More constrained prompts lost compositional weight. More detailed prompts lost strangeness. Overtrained models lost everything.
Upscaling
The 512×512 generations are interesting but lack the texture you'd want for print or close viewing. We used SUPIR, a diffusion-based upscaler built on an SDXL backbone, to bring them to 2048×2048.

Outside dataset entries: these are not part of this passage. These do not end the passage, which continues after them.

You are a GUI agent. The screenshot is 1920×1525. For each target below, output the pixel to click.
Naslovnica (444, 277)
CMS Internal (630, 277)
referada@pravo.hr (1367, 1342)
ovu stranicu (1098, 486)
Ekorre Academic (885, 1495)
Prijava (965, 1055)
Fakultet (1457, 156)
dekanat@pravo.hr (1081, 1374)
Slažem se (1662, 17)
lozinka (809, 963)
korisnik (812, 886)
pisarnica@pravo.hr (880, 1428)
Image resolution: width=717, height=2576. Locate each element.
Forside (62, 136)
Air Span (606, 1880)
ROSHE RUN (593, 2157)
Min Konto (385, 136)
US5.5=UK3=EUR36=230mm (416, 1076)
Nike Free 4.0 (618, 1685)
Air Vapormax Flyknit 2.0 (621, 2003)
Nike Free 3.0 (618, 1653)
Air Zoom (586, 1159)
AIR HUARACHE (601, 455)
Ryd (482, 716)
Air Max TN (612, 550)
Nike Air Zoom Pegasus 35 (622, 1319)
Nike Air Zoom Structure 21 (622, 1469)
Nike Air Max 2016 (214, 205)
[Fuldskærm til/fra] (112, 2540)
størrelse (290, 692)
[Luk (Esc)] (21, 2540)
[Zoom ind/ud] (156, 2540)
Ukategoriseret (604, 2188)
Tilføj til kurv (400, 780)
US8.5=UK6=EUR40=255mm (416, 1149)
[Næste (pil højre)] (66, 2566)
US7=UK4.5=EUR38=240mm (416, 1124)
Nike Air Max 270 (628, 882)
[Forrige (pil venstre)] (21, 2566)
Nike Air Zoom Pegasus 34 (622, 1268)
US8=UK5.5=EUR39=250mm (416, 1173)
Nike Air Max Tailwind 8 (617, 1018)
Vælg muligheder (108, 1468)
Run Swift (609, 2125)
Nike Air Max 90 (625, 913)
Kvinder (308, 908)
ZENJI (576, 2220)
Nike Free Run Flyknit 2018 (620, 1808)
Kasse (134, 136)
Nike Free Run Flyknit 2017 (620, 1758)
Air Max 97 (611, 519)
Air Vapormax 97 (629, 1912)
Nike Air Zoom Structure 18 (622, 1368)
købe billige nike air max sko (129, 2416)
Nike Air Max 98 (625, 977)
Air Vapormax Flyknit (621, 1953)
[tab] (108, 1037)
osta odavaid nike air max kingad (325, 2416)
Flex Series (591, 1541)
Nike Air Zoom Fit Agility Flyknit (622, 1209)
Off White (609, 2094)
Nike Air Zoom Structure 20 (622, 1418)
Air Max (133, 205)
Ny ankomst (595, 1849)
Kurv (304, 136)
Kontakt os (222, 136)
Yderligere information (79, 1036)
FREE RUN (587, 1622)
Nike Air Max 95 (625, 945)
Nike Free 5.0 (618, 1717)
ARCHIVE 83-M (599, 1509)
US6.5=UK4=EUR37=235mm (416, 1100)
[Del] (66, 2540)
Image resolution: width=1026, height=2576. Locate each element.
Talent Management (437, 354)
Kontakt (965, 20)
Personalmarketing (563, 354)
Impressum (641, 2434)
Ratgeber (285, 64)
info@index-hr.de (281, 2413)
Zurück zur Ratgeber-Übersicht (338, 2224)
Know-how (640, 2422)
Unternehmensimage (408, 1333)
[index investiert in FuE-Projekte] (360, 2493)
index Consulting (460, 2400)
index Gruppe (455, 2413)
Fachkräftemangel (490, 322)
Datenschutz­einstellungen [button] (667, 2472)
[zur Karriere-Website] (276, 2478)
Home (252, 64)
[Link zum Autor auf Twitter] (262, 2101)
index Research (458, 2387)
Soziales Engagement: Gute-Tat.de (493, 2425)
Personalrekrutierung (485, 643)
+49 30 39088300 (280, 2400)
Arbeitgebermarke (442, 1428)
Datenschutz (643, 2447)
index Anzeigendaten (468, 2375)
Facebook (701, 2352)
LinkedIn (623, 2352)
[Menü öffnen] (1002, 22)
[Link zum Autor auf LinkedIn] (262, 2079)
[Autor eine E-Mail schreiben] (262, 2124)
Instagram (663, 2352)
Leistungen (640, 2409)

SUPIR isn't interpolation — it hallucinates detail guided by the source image. At 4× it adds grain, texture, and micro-structure that feel earned rather than pasted on. It's the difference between a bicubic resize and a darkroom enlargement.
# SUPIR upscale: 512 → 2048
# Model: SUPIR-v0Q (Quality mode)
# Backbone: JuggernautXL v9
edm_steps = 30
s_cfg = 3.0 # guidance ramp endpoint
s_stage1 = -1 # auto
control_scale = 0.9 # high fidelity to source
color_fix = "Wavelet"
# Positive: "sharp textures, fine grain, rich color depth"
# Negative: "blurry, low quality, jpeg artifacts"
# ~3 minutes per image on a single GPU512×512 source:
2048×2048 SUPIR upscale:
The Pipeline
Every image in this post was generated at 512×512 in about 12 seconds, then upscaled in about 3 minutes. The whole thing runs on a single consumer GPU.
The model, the prompt, and the parameters are a package deal. Change any one element and the equilibrium collapses. It's not really a tool — more like a tuning fork that only works at one frequency.